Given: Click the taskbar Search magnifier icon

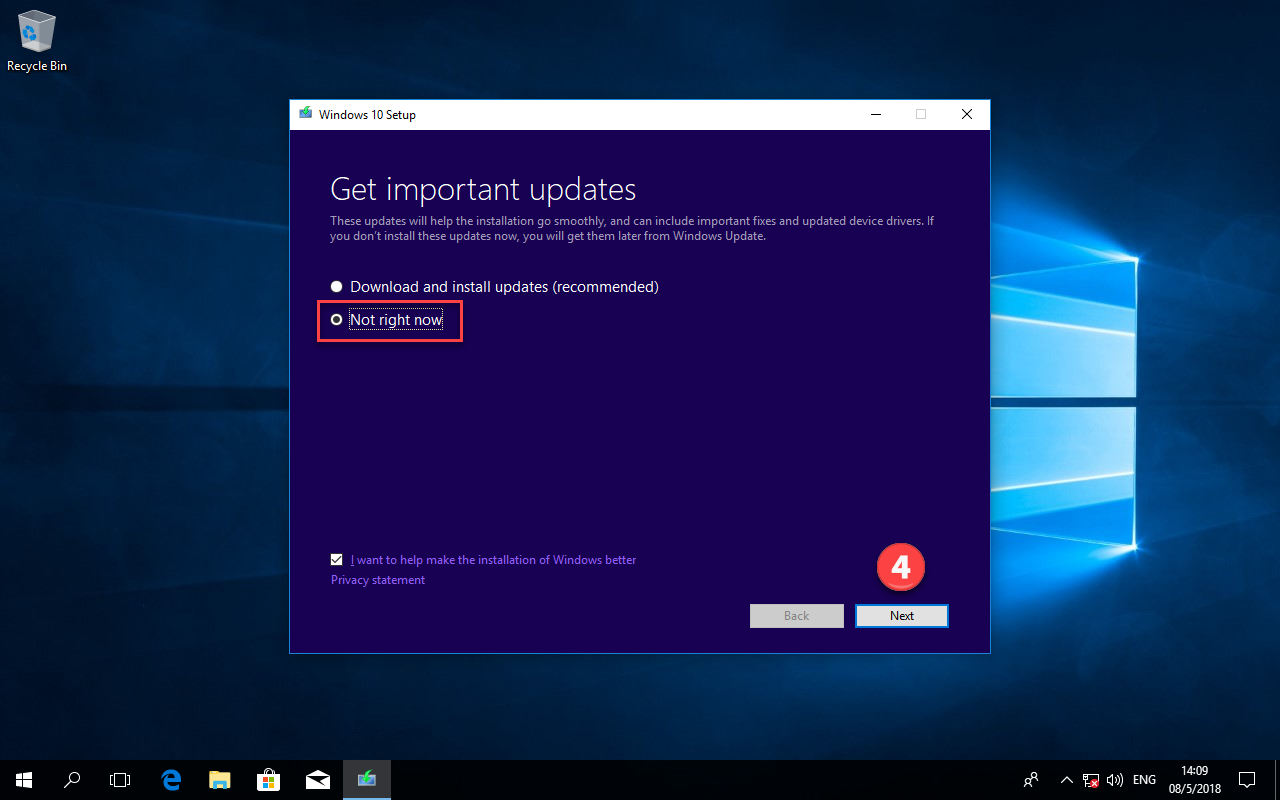Looking at the screenshot, I should 72,780.
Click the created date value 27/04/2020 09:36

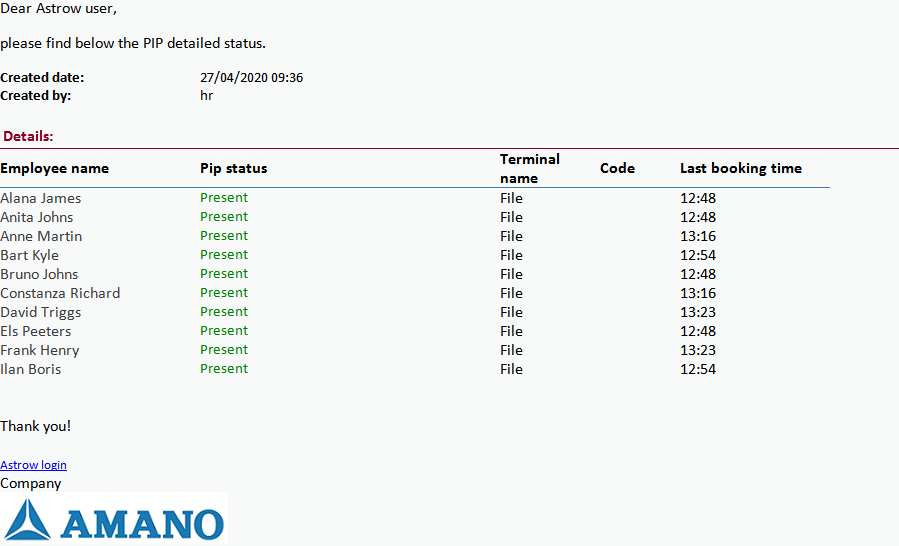pos(251,77)
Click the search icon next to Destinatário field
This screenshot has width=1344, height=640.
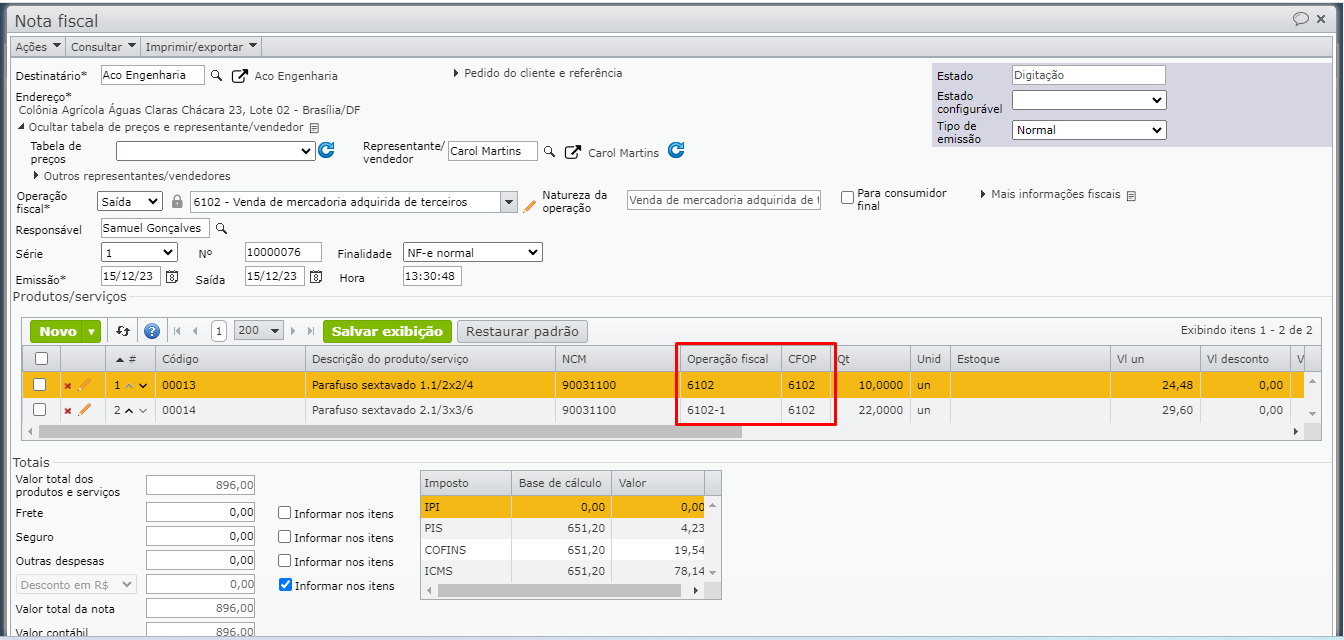tap(216, 76)
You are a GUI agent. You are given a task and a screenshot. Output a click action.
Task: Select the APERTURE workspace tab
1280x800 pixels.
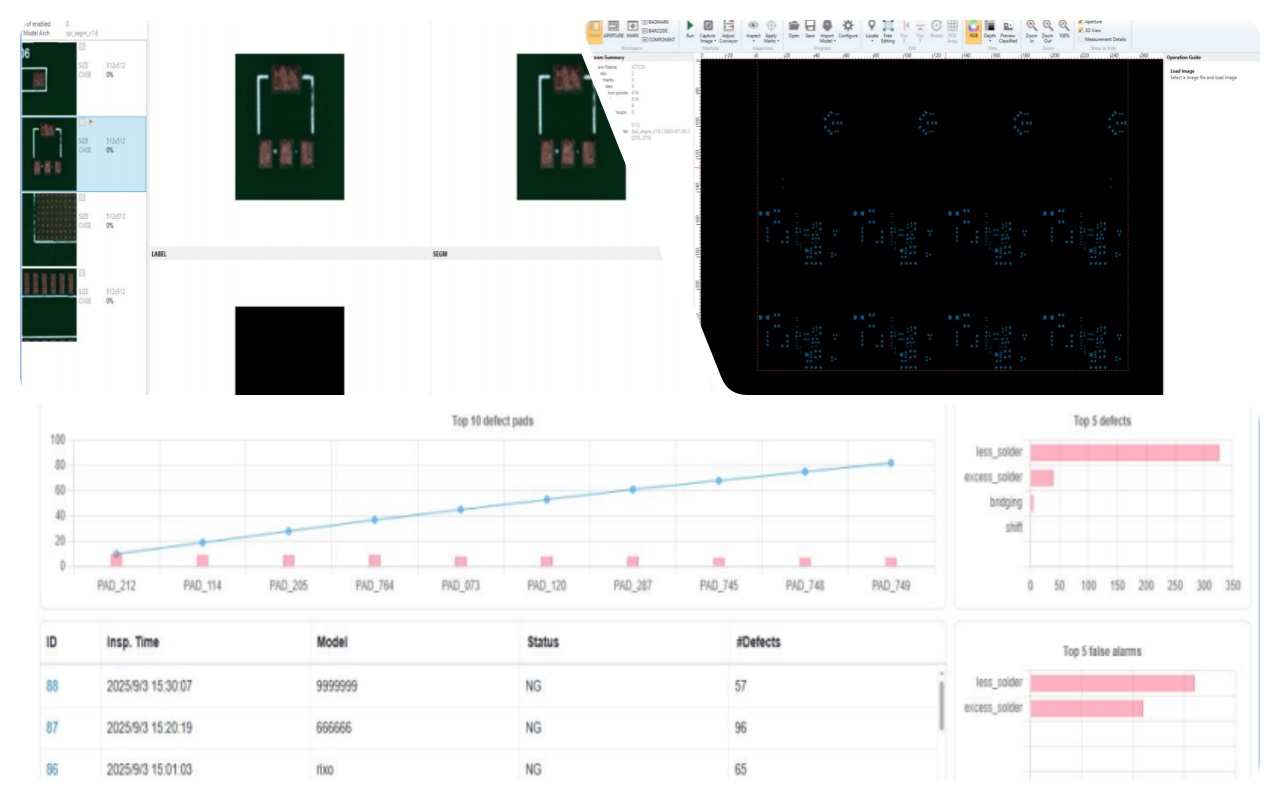tap(614, 27)
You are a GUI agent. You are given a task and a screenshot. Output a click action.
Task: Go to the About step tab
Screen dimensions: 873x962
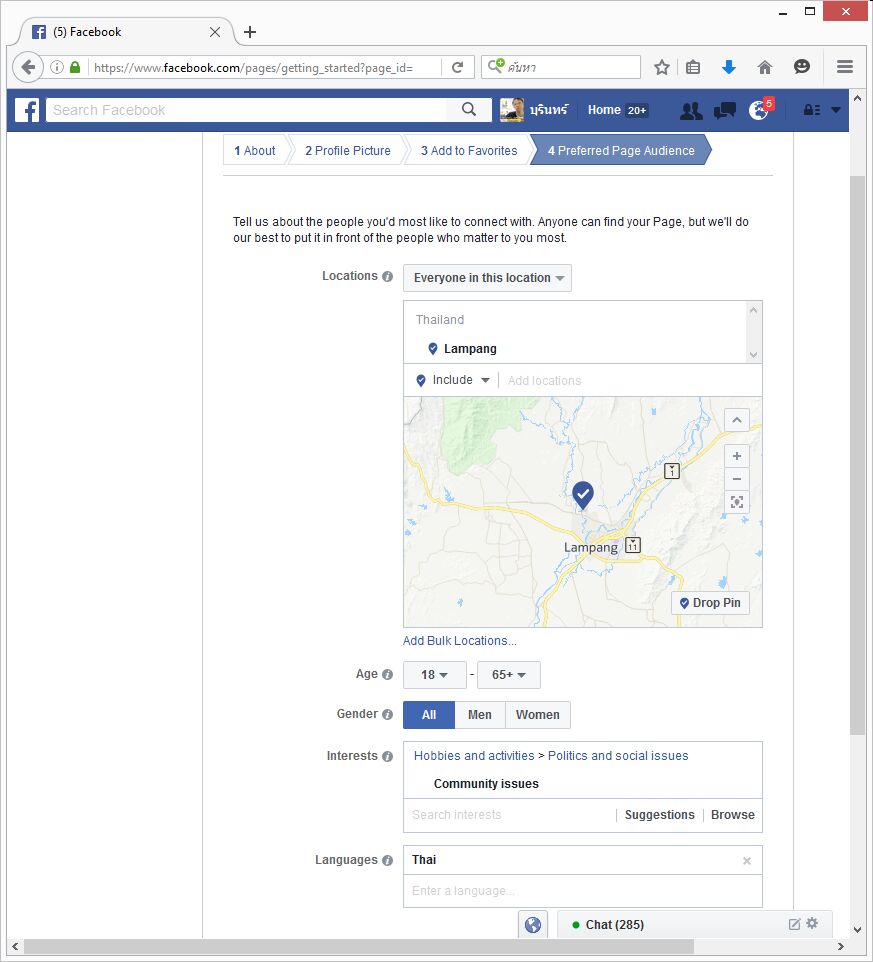(255, 151)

########

**What you are asked to do**
Omitting the pictures, write out the material above exactly as it stands.

**Exercise solution**
Given: Click the taskbar Search magnifier icon

Looking at the screenshot, I should 72,780.
Click the created date value 27/04/2020 09:36

pos(251,77)
Click the search icon next to Destinatário field
This screenshot has width=1344, height=640.
tap(216, 76)
You are a GUI agent. You are given a task and a screenshot. Output a click action.
Task: Select the APERTURE workspace tab
1280x800 pixels.
tap(614, 27)
You are a GUI agent. You are given a task and a screenshot. Output a click action.
Task: Go to the About step tab
Screen dimensions: 873x962
(255, 151)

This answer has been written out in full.